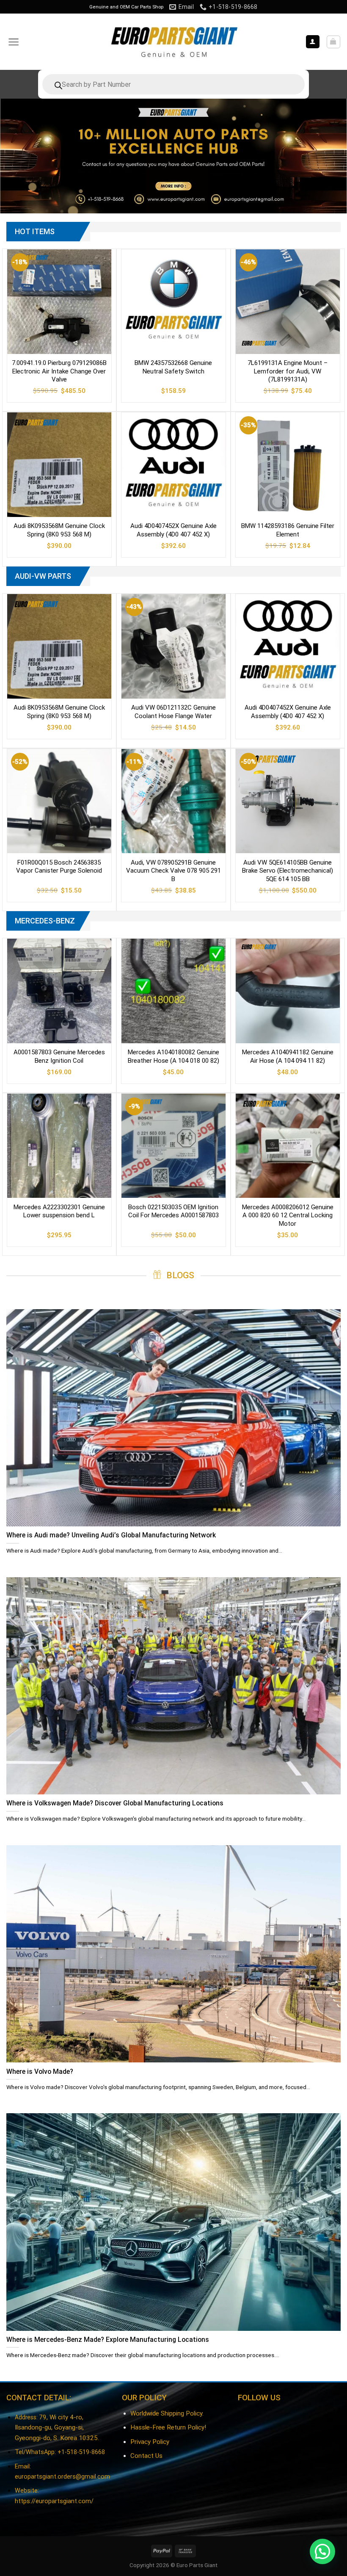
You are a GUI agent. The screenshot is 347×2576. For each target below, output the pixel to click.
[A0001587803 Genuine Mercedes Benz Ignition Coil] (59, 991)
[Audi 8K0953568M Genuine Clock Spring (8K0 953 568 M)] (59, 464)
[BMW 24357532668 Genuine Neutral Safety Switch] (173, 301)
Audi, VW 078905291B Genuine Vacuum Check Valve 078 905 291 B (173, 871)
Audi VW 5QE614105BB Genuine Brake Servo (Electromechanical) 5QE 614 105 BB (287, 871)
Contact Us (146, 2456)
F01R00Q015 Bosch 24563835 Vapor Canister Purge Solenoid (59, 867)
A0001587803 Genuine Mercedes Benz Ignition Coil (59, 1056)
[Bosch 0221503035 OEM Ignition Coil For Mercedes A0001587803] (173, 1146)
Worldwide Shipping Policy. (167, 2413)
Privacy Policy (149, 2442)
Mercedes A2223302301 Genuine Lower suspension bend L (59, 1211)
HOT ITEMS (35, 231)
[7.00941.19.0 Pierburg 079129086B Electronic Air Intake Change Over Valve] (59, 301)
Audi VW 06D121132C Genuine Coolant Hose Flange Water (173, 712)
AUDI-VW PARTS (43, 576)
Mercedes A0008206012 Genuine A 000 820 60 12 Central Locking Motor (287, 1215)
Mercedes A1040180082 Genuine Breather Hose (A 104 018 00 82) (173, 1056)
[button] (322, 2551)
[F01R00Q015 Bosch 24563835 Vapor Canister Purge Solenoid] (59, 801)
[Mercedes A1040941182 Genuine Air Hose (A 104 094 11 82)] (288, 991)
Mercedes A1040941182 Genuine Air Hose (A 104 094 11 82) (287, 1056)
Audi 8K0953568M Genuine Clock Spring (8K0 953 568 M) (59, 530)
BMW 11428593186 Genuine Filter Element (287, 530)
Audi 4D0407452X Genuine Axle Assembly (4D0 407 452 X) (173, 530)
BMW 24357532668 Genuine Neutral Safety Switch (173, 367)
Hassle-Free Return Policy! (168, 2427)
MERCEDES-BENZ (45, 920)
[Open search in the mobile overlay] (173, 84)
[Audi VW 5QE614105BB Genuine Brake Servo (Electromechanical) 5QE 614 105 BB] (288, 801)
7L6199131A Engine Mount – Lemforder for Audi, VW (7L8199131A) (288, 371)
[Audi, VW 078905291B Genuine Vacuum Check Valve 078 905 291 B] (173, 801)
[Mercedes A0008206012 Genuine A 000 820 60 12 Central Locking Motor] (288, 1146)
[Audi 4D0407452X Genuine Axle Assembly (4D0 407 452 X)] (173, 464)
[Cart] (333, 42)
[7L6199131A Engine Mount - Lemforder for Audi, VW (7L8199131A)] (288, 301)
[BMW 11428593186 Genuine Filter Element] (288, 464)
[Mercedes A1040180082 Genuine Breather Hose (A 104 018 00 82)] (173, 991)
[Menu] (13, 41)
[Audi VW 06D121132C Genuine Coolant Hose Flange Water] (173, 646)
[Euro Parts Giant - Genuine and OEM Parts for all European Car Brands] (173, 42)
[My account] (312, 41)
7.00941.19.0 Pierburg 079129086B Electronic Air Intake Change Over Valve (59, 371)
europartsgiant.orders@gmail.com (62, 2476)
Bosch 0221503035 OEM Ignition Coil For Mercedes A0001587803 (173, 1211)
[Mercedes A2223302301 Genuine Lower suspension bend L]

> _GOAL OF THE EXERCISE_
Go line by line through the records above and copy each one containing "Axle".

> _REPLY_
Audi 4D0407452X Genuine Axle Assembly (4D0 407 452 X) (173, 530)
[Audi 4D0407452X Genuine Axle Assembly (4D0 407 452 X)] (173, 464)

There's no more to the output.